~ Luke 10:25-37 ~
Well, that’s pretty straightforward, isn’t it? Just go do it! Go, show compassion! Show compassion to those unfortunates lying on the side of the road. They are your neighbors, after all. Just do it! End of sermon – NOT!
Why do we find it difficult to just obey Jesus’ clear instructions to love our neighbors no matter their lot? Are we, maybe, waiting to be “moved with compassion” before we act? What actually motivates us followers of Jesus to show acts of kindness, to be compassionate people?
Well, evidently, just hearing Jesus’ admonition isn’t enough. Several years ago a professor of psychology at Princeton University and Princeton Seminary, asked his class of aspiring ministers to prepare a sermon on this Parable of the Good Samaritan. He then told them to go to another building across campus to deliver their sermon, but with a twist. He told some students that their sermon would not begin for a while, and that they could take their time. Others were told time was tight and had to get there right away. So, the students ambled or sprinted across Princeton’s grounds, and as they reached the building, they encountered a man slumped in a doorway. As the students neared him, he coughed and groaned. In fact, he was an actor, secretly recording how they responded. The results? Well, 60% of those wanna-be preachers who weren’t in a hurry stopped to help the man, but of those who were in a rush, only 10%. The irony is palpable: Students wouldn’t help a man lying on the sidewalk because they were in too much of a hurry to give a sermon about how important it is to help a man lying on the sidewalk. And don’t even ask about those 40% who weren’t in a hurry and still didn’t stop to help.
What motivates us to show compassion? This morning I want to explore how we might learn to be more compassionate. How do we learn compassion? Let me say right up front that I think the key word is ‘empathy’. When one is “moved with compassion” they are, in fact, emoting that powerful emotion called empathy. And, more significantly, we can become more empathetic. We can learn the skills and techniques of being empathetic people. Maybe, even, we could describe it as a spiritual discipline!

---

_DIRECTION 1_
Return every line of the records that contains the string "dimensions". Matching is case-sensitive.

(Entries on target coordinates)
---

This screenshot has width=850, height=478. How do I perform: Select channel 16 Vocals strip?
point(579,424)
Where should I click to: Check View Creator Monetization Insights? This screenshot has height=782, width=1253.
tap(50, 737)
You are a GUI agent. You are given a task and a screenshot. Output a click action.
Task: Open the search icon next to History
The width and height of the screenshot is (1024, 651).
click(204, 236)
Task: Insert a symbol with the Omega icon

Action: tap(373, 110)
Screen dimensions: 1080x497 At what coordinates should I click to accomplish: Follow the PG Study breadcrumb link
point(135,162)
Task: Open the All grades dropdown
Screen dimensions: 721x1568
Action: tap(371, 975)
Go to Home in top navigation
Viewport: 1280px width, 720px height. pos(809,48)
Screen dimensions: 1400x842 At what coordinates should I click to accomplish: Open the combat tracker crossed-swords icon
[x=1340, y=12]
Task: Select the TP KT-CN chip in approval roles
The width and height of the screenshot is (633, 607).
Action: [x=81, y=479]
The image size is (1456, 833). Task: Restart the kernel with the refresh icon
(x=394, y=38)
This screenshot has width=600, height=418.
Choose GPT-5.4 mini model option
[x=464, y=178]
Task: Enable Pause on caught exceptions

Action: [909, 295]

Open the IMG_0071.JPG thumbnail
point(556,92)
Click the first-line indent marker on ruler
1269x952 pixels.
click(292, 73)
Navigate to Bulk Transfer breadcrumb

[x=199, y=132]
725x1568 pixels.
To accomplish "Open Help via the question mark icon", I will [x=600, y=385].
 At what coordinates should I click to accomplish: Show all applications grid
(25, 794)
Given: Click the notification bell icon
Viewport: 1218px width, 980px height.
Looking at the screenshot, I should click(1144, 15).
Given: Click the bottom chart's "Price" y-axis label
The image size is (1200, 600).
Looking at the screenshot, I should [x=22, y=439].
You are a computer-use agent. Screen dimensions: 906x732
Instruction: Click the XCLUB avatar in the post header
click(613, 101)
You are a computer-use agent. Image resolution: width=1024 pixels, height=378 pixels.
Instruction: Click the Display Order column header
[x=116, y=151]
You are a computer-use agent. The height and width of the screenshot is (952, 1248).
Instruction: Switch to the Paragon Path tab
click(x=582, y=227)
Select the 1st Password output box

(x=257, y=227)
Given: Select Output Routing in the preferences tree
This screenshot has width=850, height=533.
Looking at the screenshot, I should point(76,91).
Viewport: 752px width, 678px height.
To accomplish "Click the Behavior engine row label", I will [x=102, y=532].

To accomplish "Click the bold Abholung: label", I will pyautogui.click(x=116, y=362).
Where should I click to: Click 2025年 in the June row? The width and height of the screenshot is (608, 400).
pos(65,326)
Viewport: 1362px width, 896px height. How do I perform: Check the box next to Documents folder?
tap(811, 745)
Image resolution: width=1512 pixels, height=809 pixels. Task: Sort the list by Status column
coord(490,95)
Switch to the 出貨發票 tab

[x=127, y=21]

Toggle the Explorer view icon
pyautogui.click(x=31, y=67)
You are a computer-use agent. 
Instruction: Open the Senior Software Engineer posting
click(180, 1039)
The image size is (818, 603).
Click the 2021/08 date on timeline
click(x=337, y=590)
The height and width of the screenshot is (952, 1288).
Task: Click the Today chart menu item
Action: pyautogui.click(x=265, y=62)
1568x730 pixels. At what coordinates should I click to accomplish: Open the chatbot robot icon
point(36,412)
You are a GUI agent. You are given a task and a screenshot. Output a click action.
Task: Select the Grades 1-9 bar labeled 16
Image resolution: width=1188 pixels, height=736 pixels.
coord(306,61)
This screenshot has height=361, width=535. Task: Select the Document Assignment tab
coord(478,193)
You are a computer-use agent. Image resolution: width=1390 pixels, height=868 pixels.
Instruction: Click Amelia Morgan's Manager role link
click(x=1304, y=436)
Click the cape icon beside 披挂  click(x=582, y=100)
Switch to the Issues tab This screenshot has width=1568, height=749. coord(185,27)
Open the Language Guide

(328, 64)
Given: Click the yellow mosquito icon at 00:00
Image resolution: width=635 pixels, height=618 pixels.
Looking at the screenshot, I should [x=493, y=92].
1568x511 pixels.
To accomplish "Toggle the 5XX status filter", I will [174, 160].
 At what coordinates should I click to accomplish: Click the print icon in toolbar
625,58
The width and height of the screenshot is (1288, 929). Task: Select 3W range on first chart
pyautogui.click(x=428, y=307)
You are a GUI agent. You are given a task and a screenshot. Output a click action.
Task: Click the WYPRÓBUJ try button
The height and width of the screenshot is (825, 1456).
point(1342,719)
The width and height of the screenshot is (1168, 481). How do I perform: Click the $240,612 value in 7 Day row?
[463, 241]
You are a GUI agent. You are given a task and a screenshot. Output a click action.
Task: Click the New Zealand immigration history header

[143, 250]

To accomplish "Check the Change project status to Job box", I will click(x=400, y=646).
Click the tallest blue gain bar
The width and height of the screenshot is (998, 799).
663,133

---

_DIRECTION 2_
Decide whether each statement agrees with the sermon, answering yes or no and quoting the deciding words: (a) The professor taught psychology at both Princeton University and Princeton Seminary. (b) Among the students who were in a rush, 60% stopped to help. (c) The man slumped in the doorway was an actor.

_EXPECTED ANSWER 1_
Screen dimensions: 1080x497 At what coordinates should I click to accomplish: Follow the PG Study breadcrumb link
Screen dimensions: 721x1568
Screen dimensions: 1400x842 At what coordinates should I click to accomplish: Open the combat tracker crossed-swords icon
You are a computer-use agent. Screen dimensions: 906x732

_EXPECTED ANSWER 2_
(a) Yes: "a professor of psychology at Princeton University and Princeton Seminary"
(b) No: "of those who were in a rush, only 10%"
(c) Yes: "In fact, he was an actor, secretly recording how they responded."